Construct several different future outlooks and test them out (mock exercises are great). This approach accepts uncertainty, tries to understand it and builds it into the your knowledge base and reasoning. Rather than being predictions, scenarios are coherent and credible alternative futures built on dynamic events and conditions that are subject to change.
Communicate Frequently and Effectively
Regularly and systematically reviewing decision-making and communication processes, including the assumptions that are factored into the processes, and seeking to remove information asymmetries, can help to anticipate and uncover known unknowns. Management Review is part of this, but not the only component. Effective and frequent communication is essential for adaptability and agility. However, this doesn’t necessarily mean communicating large volumes of information, which can cause information overload. Rather, the key is knowing how to reach the right people at the right times.

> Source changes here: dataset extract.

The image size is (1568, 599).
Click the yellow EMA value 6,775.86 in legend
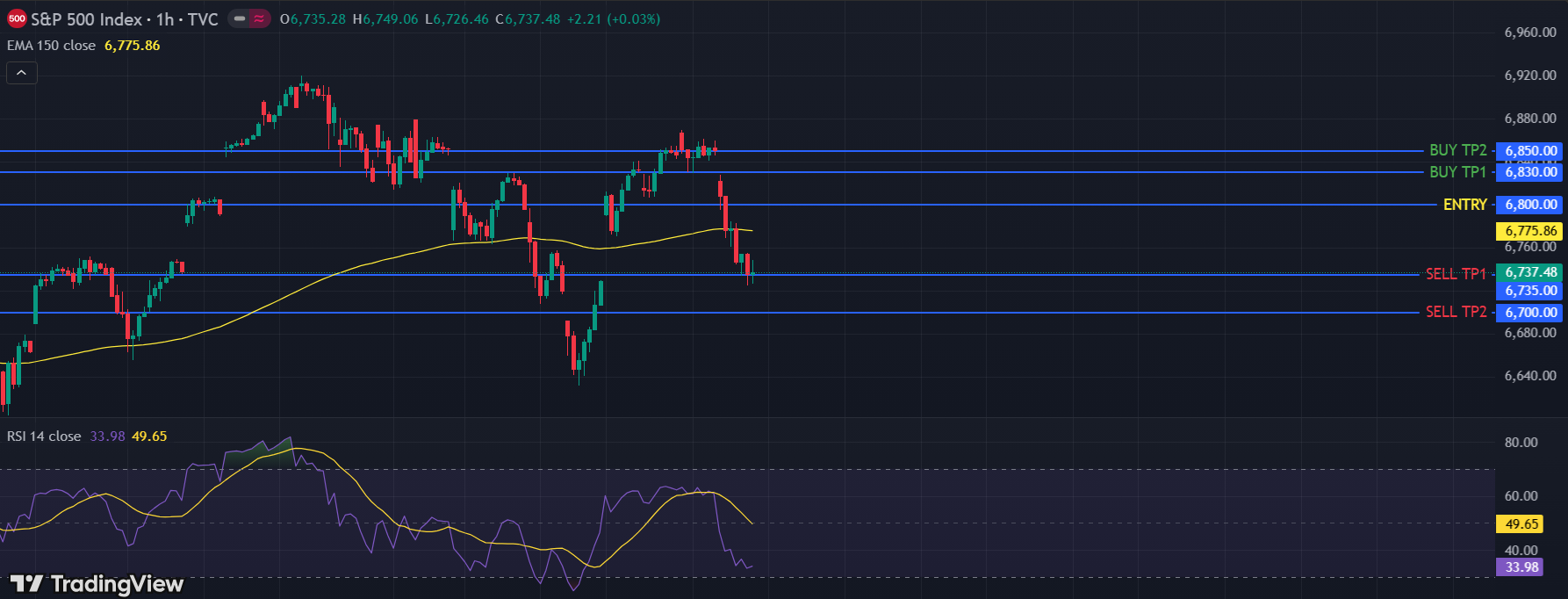coord(132,46)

Some important aspects include:
Candor: Timely and honest communication of missteps, anomalies and missing competencies. Offer incentives for candor to show people that there are advantages to owning up to errors or mistakes in time for management to take action. It is imperative to eliminate any perverse incentives that induce people to ignore emerging risks.
Cultivate an Alert Culture: A core part of a quality culture should be an alert culture made up of people who strive to illuminate rather than hide potential problems. Alertness is built by: 1) emphasizing systems thinking; 2) seek to include and build a wide range of experiential expertise — intuitions, subtle understandings and finely honed reflexes gained through years of intimate interaction with a particular natural, social or technological system; and 3) learn from surprising outcomes.
By working to evaluate and challenge, to truly understand our systems and processes, our risk management activities will be more effective and truly serve to make our systems resilient.